** TRY IT **
Whatever the records below hold, copy it all out exactly.

** SUPPLIED RECORDS **
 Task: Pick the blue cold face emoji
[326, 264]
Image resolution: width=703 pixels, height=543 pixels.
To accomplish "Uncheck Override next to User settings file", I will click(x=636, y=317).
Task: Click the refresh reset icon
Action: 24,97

** WRITTEN SOLUTION **
 Task: Pick the blue cold face emoji
[326, 264]
Image resolution: width=703 pixels, height=543 pixels.
To accomplish "Uncheck Override next to User settings file", I will click(x=636, y=317).
Task: Click the refresh reset icon
Action: 24,97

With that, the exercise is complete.